Kontrowersje
Czy w połowie lat 70., u schyłku kina kontestacji, ogromnej popularności filmów eksploatacji i w czasach, w których można było zobaczyć film porno na dużym ekranie w normalnym kinie, wizja Pasoliniego mogła aż tak szokować?

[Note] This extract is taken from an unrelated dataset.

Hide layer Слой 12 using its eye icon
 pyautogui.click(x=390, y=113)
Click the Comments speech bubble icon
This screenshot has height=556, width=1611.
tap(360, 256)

Czy na pewno krwawe, bestialskie sceny wykorzystywania, tortur a koniec końców śmierci młodych bohaterów mogły wywołać tyle kontrowersji? Odpowiedź daje filmoznawczyni i badaczka „Salò”, Dobromiła Gołębiak:
**- W większości krajów „Salò” do dziś nie weszło do powszechnej dystrybucji, a w czasie ewentualnych pokazów wyświetlana jest ocenzurowana wersja. Nie sądzę, aby przyczyną tego była śmiałość obyczajowa albo przepełnione okrucieństwem sceny. Wszak obecnie w kinach roi się od filmów dużo bardziej brutalnych i intensywniej epatujących erotyką balansującą wręcz na granicy pornografii. Tym co przeraża, boli, szokuje i nie pozwala obejrzeć filmu beznamiętnie jest oskarżenie, które Pasolini stawia nam, ludziom i naszej kulturze. […] Reżyser oskarża całą kulturę europejską o to, że wywyższając ludzki umysł, paradoksalnie, zapomina właśnie o człowieku.